3.Please supplementally advise the staff whether Regal One will qualify as a “RIC” following closing of the transactions. .

 

  RESPONSE: While Regal One will not qualify as a “RIC” immediately following the closing of the transactions, we intend to meet all qualifying tests by the end of the first quarter of 2015 and apply for “RIC” status for 2015.

 

4.Please revise the Unaudited Pro Forma Information to identify each “Control Investment” and include an “adjustment column.”

 

  RESPONSE: The disclosure in the Proxy Statement has been revised in response to the Staff’s comment.

 

5.Please supplementally confirm that Regal One, or its successor (the “Company”) will comply with the provisions of the Investment Company Act of 1940, as amended (the “1940 Act”) applicable to a business development company.

 

  RESPONSE: The Company acknowledges that as a business development company that it is subject to Sections 54 through 65 of the 1940 Act, which were added specifically to regulate business development companies, as well as Sections 1, 2, 3, 4, 5, 6, 9, 10(f), 15(a), (c), and (f), 16(b), 17(f) through (j), 19(a), 20(b), 32(a) and (c), 33 through 47, and 49 through 53 of this of the 1940 Act as if it were a registered closed-end investment company.

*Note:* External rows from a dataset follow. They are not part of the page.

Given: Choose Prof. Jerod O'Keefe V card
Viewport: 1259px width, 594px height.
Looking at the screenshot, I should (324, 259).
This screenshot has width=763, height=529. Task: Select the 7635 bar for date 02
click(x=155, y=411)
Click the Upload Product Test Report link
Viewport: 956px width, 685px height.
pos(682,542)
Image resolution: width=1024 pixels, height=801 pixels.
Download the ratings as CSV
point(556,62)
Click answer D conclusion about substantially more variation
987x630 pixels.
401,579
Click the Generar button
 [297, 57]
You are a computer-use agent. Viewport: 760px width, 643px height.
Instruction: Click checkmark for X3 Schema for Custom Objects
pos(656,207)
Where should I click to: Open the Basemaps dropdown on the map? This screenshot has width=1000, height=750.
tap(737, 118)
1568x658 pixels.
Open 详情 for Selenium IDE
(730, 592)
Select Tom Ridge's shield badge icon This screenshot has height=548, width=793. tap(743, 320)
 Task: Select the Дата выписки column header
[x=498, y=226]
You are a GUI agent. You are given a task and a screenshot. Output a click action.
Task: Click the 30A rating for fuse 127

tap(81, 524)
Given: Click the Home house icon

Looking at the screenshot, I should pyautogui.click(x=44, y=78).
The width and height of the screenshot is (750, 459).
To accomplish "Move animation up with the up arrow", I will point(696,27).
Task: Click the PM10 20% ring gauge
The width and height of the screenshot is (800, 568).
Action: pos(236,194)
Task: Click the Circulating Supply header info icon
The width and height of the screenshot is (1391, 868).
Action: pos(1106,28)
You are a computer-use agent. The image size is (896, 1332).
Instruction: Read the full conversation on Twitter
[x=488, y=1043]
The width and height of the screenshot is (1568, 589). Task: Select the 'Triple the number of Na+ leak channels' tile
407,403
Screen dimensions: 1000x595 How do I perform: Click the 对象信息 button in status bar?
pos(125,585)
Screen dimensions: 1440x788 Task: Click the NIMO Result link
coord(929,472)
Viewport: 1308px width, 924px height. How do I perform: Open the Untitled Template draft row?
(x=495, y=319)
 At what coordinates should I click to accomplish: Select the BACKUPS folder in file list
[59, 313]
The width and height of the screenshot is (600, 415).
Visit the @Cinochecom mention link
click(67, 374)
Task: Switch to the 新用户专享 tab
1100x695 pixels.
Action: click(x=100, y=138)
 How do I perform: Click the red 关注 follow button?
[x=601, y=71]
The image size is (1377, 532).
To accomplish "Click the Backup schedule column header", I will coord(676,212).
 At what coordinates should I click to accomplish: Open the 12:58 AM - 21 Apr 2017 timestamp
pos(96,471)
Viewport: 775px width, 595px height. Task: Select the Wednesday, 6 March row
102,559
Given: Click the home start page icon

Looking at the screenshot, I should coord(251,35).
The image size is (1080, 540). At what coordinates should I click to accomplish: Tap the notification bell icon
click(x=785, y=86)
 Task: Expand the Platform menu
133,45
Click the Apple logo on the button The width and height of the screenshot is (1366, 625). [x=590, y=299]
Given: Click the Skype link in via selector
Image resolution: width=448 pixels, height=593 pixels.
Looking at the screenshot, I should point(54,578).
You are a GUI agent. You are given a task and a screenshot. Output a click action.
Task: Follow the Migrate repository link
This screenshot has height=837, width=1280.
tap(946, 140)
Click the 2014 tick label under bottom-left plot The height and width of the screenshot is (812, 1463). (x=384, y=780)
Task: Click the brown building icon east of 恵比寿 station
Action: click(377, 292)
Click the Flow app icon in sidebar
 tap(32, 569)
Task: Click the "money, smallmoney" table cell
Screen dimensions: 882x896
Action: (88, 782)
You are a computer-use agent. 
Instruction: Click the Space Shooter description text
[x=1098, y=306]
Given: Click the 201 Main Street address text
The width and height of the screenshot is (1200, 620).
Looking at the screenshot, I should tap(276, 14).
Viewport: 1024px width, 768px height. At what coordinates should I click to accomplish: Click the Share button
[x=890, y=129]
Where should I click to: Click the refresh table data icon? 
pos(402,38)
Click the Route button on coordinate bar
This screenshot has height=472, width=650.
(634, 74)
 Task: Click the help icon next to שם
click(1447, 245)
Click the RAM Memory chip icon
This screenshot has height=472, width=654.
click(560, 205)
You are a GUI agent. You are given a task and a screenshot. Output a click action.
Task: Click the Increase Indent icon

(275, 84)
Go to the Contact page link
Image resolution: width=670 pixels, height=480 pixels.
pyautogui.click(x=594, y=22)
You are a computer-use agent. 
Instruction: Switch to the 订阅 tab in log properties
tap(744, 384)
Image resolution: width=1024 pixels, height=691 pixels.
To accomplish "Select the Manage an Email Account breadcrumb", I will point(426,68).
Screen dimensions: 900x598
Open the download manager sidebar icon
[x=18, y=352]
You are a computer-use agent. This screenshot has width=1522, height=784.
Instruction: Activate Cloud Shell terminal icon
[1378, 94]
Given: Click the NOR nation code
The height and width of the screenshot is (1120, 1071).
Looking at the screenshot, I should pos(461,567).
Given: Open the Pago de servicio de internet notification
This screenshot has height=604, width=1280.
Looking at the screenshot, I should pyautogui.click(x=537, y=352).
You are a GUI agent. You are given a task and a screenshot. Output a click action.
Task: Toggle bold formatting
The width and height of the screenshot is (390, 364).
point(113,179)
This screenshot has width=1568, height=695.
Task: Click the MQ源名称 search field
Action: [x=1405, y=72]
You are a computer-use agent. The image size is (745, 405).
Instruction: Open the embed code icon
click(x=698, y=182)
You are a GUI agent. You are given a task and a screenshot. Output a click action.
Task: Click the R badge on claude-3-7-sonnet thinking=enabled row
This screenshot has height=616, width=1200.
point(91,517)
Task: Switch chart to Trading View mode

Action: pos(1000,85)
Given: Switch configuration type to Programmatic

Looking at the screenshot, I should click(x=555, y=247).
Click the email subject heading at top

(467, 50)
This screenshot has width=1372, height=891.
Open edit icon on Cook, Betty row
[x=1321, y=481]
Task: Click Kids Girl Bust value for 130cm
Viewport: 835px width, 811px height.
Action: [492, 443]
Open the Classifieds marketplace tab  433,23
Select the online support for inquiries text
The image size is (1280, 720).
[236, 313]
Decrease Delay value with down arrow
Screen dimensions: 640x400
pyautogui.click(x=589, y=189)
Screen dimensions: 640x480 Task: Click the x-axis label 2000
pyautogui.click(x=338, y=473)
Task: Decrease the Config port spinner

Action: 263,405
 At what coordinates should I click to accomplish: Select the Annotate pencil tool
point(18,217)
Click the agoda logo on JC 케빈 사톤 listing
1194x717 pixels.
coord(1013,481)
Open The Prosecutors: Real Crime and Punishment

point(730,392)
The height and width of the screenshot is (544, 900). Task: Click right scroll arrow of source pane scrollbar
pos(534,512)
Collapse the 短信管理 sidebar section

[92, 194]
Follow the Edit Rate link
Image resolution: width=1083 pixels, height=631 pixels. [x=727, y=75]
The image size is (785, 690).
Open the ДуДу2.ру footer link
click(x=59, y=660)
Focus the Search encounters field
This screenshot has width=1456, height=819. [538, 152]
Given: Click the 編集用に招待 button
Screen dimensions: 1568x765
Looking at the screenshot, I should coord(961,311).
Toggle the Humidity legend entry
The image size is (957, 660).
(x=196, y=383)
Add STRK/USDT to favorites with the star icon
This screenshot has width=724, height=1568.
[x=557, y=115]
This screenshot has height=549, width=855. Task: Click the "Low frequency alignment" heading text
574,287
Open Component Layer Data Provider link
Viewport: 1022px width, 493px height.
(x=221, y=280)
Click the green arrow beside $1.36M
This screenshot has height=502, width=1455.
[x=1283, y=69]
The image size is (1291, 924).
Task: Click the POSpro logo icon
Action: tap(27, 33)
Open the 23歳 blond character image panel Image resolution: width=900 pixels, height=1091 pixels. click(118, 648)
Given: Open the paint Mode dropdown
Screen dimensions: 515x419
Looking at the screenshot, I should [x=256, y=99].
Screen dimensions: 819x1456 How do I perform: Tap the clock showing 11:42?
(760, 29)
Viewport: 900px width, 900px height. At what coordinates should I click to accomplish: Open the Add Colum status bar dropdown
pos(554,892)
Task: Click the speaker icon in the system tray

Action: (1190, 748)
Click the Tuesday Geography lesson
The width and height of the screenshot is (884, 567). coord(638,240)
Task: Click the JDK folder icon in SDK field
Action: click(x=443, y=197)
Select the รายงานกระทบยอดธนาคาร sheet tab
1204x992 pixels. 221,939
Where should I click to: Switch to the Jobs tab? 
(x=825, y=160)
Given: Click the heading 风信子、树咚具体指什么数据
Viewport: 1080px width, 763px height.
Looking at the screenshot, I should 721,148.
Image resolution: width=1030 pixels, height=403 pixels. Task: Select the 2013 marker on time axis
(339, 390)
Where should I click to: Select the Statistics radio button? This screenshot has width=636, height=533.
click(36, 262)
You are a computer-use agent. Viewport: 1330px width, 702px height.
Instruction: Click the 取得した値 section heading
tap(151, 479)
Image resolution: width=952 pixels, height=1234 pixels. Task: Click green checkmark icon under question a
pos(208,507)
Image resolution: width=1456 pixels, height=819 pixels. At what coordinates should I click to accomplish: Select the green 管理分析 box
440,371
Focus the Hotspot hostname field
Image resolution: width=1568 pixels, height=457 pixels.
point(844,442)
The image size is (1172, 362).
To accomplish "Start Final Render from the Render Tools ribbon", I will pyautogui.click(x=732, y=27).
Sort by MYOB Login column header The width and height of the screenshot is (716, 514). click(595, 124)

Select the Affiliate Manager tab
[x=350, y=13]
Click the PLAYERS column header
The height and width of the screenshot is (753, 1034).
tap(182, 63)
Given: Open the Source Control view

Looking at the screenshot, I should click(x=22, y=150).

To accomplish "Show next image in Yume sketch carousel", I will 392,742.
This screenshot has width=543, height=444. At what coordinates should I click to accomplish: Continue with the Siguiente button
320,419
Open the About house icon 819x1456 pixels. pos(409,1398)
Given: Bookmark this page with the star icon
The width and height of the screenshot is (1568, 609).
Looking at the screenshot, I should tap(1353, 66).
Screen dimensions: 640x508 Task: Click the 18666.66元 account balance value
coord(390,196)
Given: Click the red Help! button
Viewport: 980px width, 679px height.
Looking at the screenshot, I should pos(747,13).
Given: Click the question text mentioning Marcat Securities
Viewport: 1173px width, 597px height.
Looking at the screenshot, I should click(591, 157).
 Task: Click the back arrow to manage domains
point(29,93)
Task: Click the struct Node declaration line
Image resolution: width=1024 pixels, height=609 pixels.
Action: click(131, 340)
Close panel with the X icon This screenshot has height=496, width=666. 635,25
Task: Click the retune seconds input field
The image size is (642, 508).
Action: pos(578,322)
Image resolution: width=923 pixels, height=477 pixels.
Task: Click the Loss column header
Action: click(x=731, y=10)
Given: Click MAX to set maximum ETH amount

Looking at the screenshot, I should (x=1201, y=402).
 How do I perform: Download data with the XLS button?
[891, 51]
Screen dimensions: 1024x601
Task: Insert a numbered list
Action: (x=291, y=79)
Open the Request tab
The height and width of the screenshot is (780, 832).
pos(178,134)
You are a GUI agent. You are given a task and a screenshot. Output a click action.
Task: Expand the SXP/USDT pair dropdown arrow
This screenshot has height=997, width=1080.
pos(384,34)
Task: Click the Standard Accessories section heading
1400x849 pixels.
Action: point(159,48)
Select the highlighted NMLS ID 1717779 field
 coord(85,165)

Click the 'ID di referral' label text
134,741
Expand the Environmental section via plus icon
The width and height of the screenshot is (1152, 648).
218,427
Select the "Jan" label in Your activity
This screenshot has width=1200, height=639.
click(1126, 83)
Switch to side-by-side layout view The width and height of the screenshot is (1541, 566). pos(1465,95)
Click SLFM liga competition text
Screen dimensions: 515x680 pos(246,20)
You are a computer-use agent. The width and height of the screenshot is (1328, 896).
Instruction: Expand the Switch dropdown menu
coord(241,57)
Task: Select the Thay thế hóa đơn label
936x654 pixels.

Following closing of the transactions with Capital Point Partners, LP and Capital Point Partners II, LP, (i) as required by Section 55(a) of the 1940 Act, at least 70 percent of the Company’s investments will be in eligible assets, (ii) the Company will offer to make available to portfolio companies significant managerial assistance and (iii) the Company will comply with other provisions of the 1940 Act that are applicable to business development companies.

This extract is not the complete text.